Audubon has been recognizing environmentally conscious golf courses for two decades now. In that time, the organization says, nearly all of its member courses have switched to less toxic pesticides, and most are using them more carefully as well. They’re also designing water features with natural shorelines much more frequently, which controls erosion, filters runoff and provides wildlife habitats.
Greens Built Over Brownfields
In Hammond, the Lost Marsh Golf Course has been an eco-friendly course from its very beginning. In fact, its creation was itself an act of environmental stewardship–the cleanup of a brownfield site known rather unaffectionately as Bairstow Mountain.
The hundred-acre eyesore was a slag transfer station run by an entrepreneur named Harry Bairstow, according to Milan Kruszynski, Hammond port authority director.

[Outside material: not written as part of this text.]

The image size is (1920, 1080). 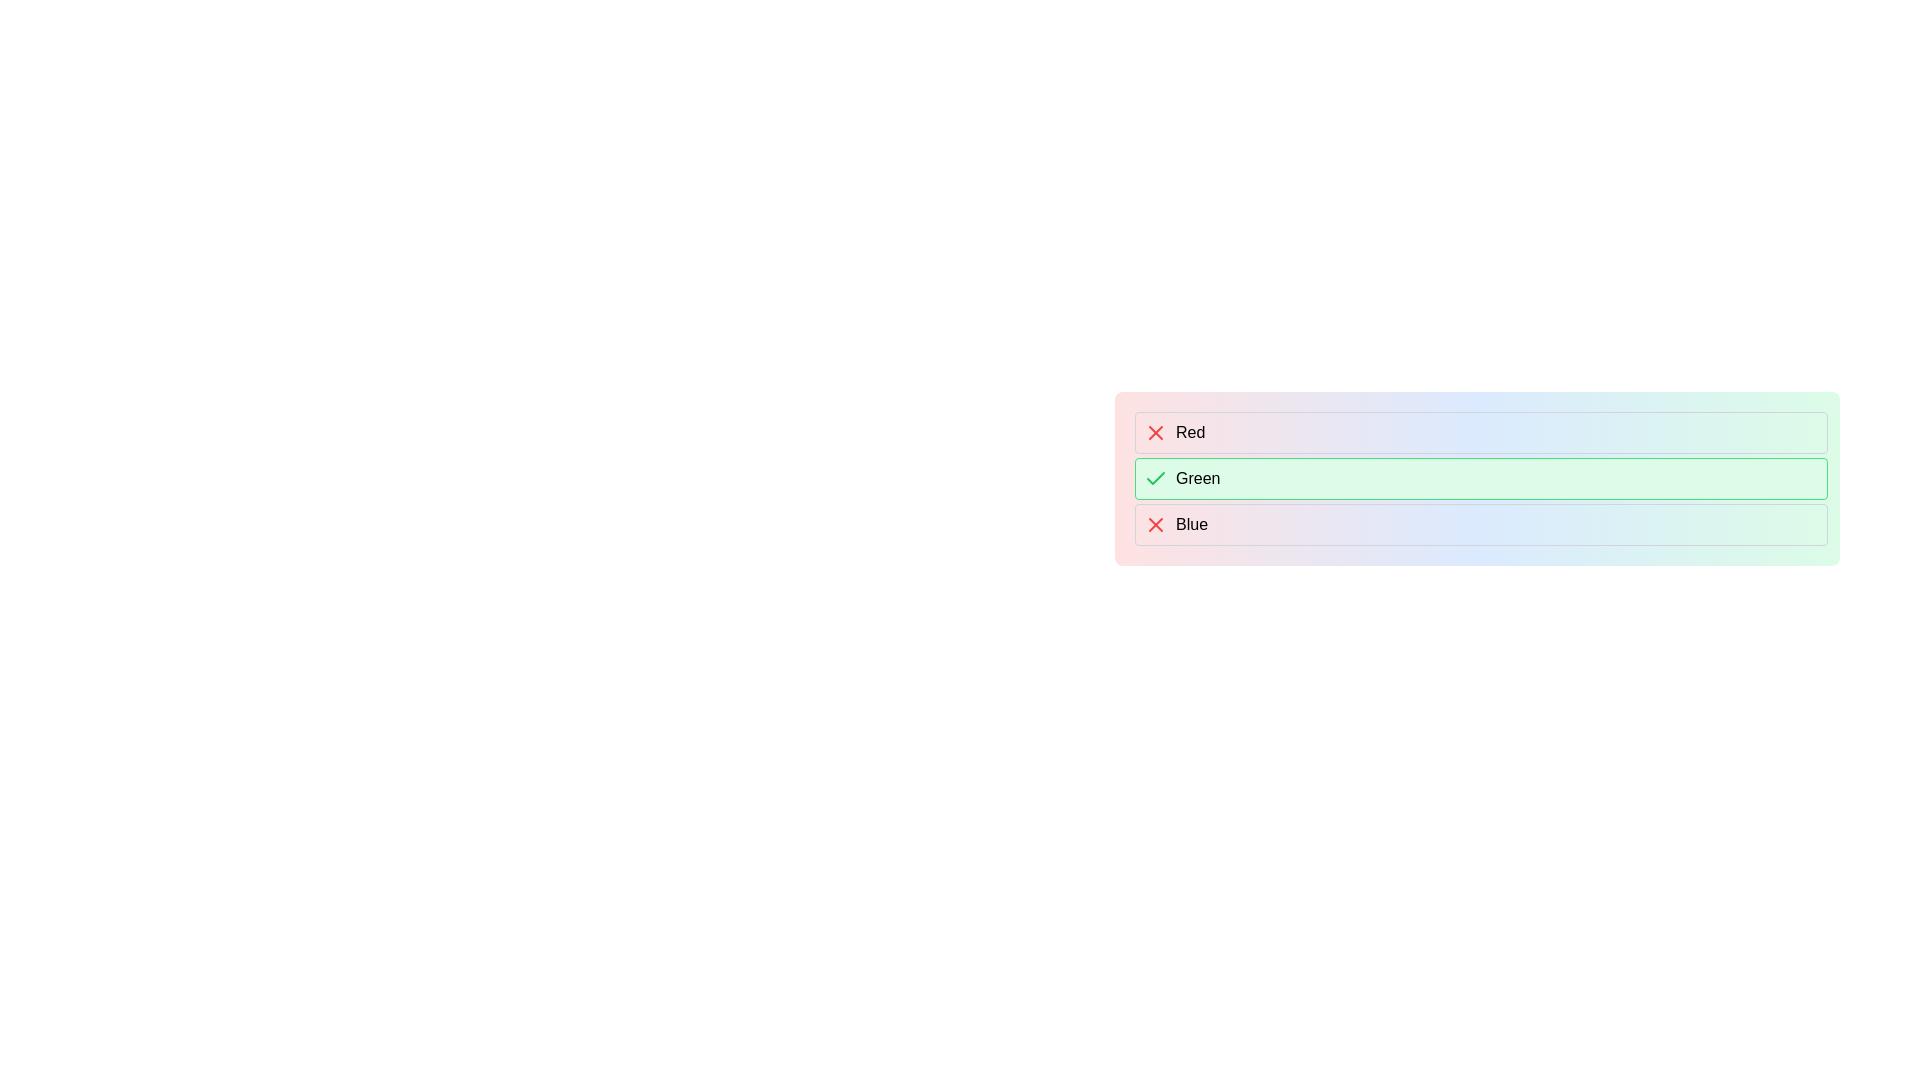 What do you see at coordinates (1481, 523) in the screenshot?
I see `the interactive blue button, which is the third item in a vertical stack of three buttons` at bounding box center [1481, 523].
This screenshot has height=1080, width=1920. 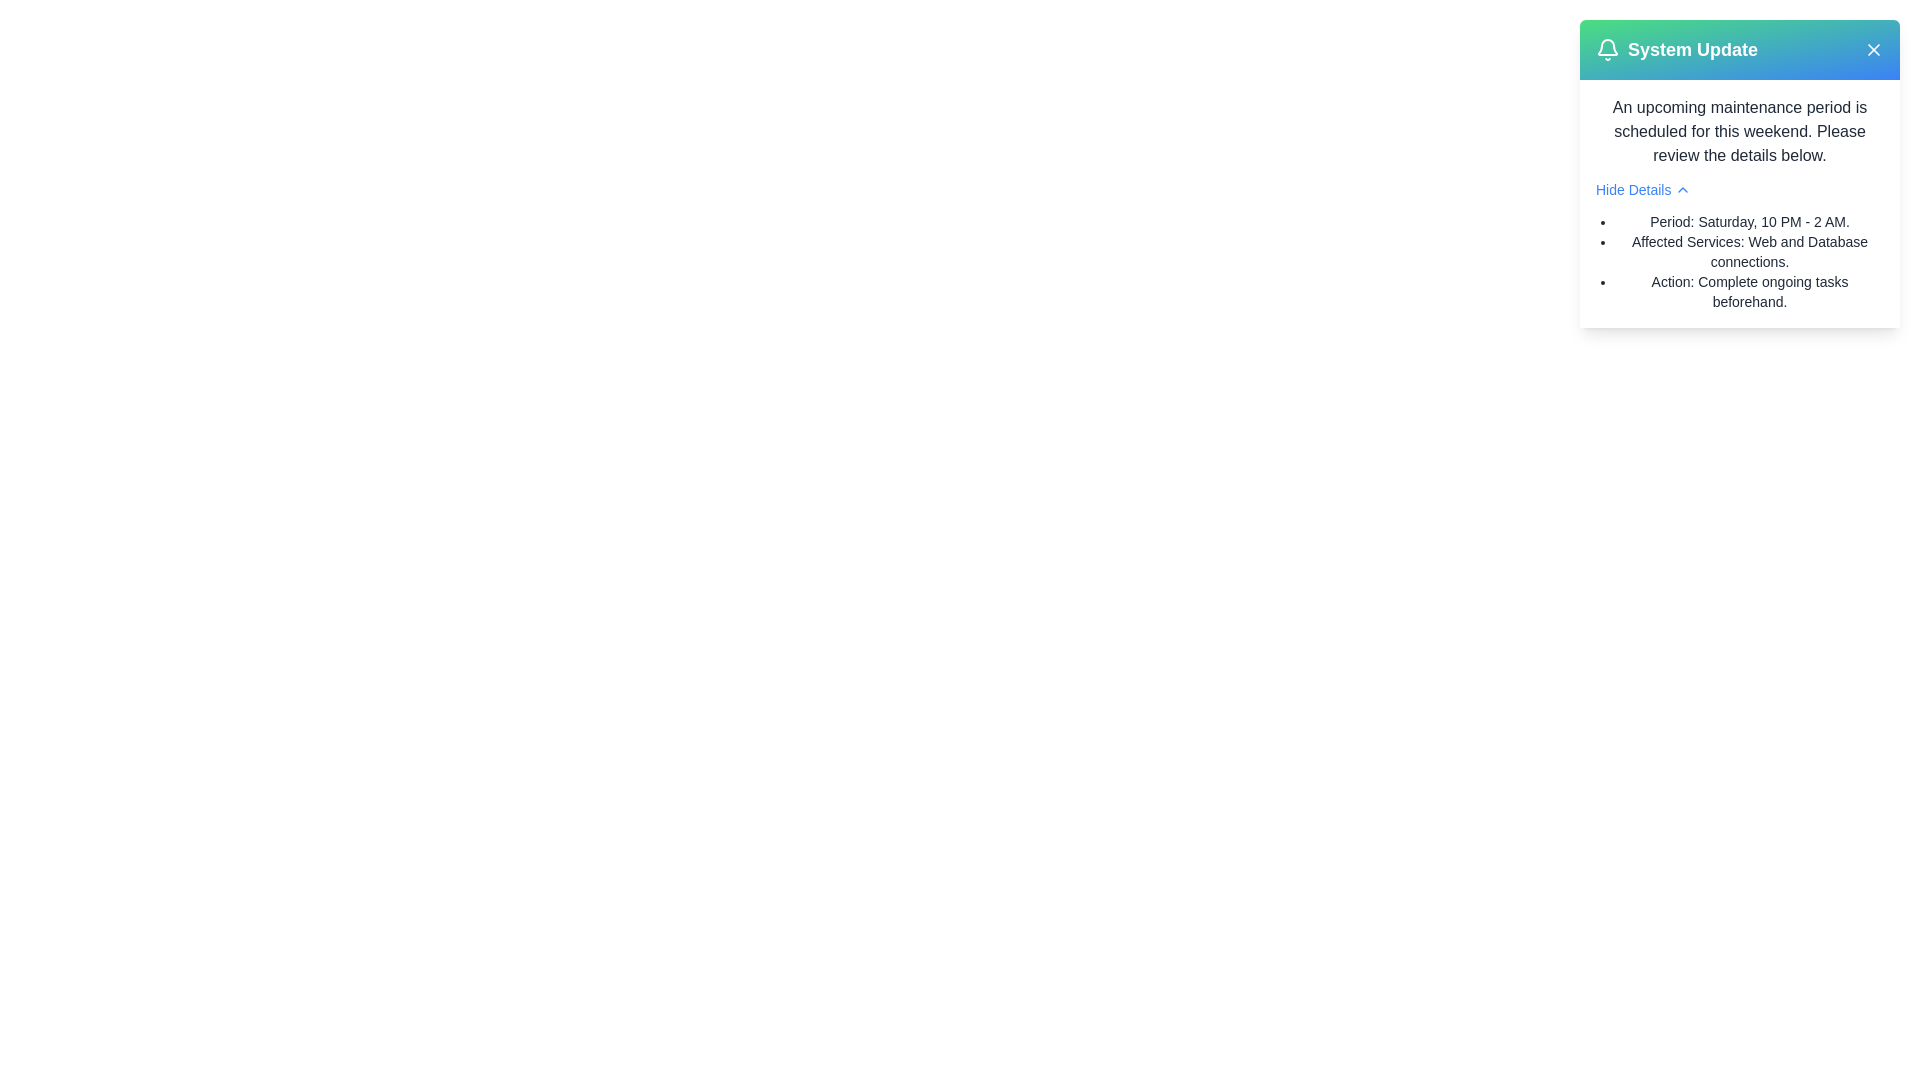 I want to click on close button located at the top-right corner of the alert, so click(x=1872, y=49).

Bairstow piled up slag, a byproduct of steel production, for reclamation. The business closed in the mid-’70s, sat vacant for a couple of decades, landed on the Environmental Protection Agency’s Superfund list, and was just begging to be cleaned up. The city did just that, leveling the mountain, capping it with bottom ash and sculpting it into a lovely green space–most recently topped with a stunning Frank Lloyd Wright-inspired clubhouse.
But the green golf story didn’t end with the creation of Lost Marsh, says Niko Sullivan, golf course administrator. Sullivan runs down a long list of environmentally friendly practices, including electric putting green mowers, the addition of electric golf carts, carefully monitored water and chemical usage, purple martin houses and a concerted effort to establish natural vegetation. The maintenance crew religiously recycles oil, waste fuel and antifreeze, Sullivan says, and washes its equipment on a special pad that drains into a tank where the rinse water biodegrades naturally with the help of microbes.
Lost Marsh, says Sullivan, really wants to share the green space with the Hammond community–and not just golfers. “Two times a year we close the course and allow people to come walk. And in the offseason, we allow sledding.”
Seeing the Big Picture
Back at Briar Ridge, McKone is continuing to seek environmental ways to make the most of the property. “We have a lot of acreage, typically more than we need to play the game,” he says. “So we’re trying to establish natural prairie plants, to establish some prairies lost in the Midwest.”
He’s also read about bee colony collapse disorder, which has been decimating honeybee populations and causing grave environmental concern across the country, given the important role that honeybees play in pollination. With that in mind, “this summer we’re bringing in two honeybee hives,” he says. Golfers needn’t worry, he adds, because these bees are not aggressive at all. But they’re endangered. “There’s been a huge decline, so we thought because this is such a concern and we have the property, we can do the right thing for the environment–and maybe even serve our members fresh honey.”
Briar Ridge wants to keep a close connection to environmental science, and is turning to Purdue University Calumet. “We’re looking for an intern to be a leader of our environmental program, doing data collection, outreach and education. We’re looking to collect water-quality data to get a feel for what’s happening so we know how to treat it.”
The quality of water in a golf course’s ponds and wetlands, McKone says, is not just a matter of local concern. “Most of our water eventually ends up in the Gulf of Mexico. This golf course and watershed affects the fisheries down in Louisiana, so with that in mind, we manage things a little differently. We don’t want to be part of the problem.”